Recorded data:
[Start of Attachment]

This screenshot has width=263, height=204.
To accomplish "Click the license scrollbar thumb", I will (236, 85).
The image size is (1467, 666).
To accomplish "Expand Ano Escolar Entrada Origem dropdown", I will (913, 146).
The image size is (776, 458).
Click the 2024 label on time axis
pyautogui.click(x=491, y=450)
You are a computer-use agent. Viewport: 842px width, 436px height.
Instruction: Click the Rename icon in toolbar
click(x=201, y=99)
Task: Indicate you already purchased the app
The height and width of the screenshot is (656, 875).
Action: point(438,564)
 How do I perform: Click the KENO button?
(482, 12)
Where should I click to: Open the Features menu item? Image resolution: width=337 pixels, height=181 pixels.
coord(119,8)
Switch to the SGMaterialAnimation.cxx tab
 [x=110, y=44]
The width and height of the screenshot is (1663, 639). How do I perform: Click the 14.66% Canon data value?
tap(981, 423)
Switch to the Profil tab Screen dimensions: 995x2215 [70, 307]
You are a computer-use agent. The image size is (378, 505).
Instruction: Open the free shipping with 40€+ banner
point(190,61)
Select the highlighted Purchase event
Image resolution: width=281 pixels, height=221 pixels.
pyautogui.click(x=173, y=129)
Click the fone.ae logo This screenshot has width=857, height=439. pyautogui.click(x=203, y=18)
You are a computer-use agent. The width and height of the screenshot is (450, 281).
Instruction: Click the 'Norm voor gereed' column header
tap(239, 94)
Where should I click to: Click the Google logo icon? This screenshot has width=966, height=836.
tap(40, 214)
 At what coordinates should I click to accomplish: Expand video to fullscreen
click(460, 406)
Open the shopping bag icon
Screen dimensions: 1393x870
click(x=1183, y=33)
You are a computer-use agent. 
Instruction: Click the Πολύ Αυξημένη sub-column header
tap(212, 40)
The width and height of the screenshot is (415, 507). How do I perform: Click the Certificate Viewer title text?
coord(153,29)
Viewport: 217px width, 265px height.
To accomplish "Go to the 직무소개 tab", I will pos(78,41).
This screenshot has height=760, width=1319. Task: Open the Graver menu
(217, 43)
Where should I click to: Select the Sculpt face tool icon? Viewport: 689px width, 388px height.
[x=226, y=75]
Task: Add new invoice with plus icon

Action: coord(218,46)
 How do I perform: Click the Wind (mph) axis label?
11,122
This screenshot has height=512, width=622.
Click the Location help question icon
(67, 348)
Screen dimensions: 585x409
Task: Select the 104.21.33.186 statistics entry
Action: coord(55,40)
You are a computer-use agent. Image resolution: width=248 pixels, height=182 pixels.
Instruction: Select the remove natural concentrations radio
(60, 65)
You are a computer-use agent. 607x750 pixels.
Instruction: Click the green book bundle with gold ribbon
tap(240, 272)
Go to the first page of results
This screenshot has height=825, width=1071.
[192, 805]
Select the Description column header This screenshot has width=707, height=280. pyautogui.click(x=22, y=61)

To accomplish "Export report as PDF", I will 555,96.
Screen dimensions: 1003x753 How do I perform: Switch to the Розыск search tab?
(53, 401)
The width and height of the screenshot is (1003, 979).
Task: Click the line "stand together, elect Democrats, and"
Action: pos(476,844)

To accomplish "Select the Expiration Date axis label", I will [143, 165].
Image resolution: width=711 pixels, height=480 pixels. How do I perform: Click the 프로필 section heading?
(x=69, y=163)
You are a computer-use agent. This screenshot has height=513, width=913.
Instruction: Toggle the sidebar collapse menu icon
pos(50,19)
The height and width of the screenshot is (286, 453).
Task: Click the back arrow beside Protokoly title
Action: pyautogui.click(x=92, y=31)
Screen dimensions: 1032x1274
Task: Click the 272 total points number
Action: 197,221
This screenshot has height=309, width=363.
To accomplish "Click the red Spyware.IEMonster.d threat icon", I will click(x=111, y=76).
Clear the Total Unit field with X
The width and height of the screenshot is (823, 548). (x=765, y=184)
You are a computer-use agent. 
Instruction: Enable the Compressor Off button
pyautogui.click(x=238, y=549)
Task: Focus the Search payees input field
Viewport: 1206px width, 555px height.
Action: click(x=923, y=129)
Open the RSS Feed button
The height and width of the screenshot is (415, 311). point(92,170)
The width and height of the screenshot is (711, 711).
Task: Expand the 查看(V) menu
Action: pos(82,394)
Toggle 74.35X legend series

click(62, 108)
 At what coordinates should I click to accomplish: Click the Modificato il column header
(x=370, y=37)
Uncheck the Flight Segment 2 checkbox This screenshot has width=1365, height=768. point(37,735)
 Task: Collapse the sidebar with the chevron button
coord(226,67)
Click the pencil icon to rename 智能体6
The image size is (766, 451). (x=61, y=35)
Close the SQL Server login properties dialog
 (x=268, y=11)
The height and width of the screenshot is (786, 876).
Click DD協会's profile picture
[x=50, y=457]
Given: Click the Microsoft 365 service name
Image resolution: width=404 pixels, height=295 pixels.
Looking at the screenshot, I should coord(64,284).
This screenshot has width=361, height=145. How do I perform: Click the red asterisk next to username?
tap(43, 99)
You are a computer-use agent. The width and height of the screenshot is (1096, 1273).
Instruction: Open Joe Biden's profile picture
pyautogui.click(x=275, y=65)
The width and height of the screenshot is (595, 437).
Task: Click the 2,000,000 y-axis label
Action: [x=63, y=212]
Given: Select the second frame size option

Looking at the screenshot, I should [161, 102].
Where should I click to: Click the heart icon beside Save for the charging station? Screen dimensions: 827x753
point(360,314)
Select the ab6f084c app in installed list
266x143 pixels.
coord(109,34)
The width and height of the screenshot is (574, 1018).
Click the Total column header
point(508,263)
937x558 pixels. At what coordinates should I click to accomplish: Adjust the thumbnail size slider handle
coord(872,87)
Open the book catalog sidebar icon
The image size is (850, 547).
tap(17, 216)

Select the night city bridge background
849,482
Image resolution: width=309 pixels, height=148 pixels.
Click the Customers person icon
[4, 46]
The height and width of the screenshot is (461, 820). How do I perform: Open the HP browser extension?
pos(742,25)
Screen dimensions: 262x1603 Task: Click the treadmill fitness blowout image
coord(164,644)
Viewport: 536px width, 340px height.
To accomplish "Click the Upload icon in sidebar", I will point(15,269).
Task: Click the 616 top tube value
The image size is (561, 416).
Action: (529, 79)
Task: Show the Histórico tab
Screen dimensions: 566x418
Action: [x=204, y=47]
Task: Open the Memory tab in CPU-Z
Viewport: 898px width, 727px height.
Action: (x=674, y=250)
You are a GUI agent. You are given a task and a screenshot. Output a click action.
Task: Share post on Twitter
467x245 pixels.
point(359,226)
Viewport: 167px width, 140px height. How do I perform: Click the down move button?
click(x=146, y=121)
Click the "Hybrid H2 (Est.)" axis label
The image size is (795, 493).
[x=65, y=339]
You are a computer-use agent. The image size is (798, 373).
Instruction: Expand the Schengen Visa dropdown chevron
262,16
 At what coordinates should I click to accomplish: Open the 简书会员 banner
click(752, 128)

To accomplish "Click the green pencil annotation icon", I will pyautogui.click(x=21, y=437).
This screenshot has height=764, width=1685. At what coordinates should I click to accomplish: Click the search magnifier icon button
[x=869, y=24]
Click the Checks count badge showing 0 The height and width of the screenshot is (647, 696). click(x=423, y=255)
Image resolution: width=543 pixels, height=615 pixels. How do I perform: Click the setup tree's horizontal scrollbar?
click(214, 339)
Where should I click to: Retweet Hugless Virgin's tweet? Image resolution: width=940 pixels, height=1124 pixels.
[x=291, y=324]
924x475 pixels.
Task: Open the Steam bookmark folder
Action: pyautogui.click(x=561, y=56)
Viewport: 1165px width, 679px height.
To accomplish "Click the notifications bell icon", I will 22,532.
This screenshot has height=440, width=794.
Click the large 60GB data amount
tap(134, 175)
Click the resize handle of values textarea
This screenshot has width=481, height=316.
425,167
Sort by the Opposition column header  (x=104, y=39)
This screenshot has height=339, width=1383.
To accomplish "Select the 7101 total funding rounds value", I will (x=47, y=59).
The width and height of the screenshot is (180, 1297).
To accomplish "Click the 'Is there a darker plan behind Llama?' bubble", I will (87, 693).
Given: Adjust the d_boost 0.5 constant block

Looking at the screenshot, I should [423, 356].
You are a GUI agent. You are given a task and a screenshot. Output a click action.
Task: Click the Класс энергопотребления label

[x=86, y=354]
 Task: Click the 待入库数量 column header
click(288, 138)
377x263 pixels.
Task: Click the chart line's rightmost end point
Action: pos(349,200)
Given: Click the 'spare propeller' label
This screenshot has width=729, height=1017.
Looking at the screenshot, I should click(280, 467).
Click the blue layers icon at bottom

[End of Attachment]

PROBLEM STATEMENT
All that belongs in the answer is an exact copy of the lines from the start of the records above through the line with "Task: Indicate you already purchased the app".

ANSWER TO THIS PROBLEM
This screenshot has width=263, height=204.
To accomplish "Click the license scrollbar thumb", I will (236, 85).
The image size is (1467, 666).
To accomplish "Expand Ano Escolar Entrada Origem dropdown", I will (913, 146).
The image size is (776, 458).
Click the 2024 label on time axis
pyautogui.click(x=491, y=450)
You are a computer-use agent. Viewport: 842px width, 436px height.
Instruction: Click the Rename icon in toolbar
click(x=201, y=99)
Task: Indicate you already purchased the app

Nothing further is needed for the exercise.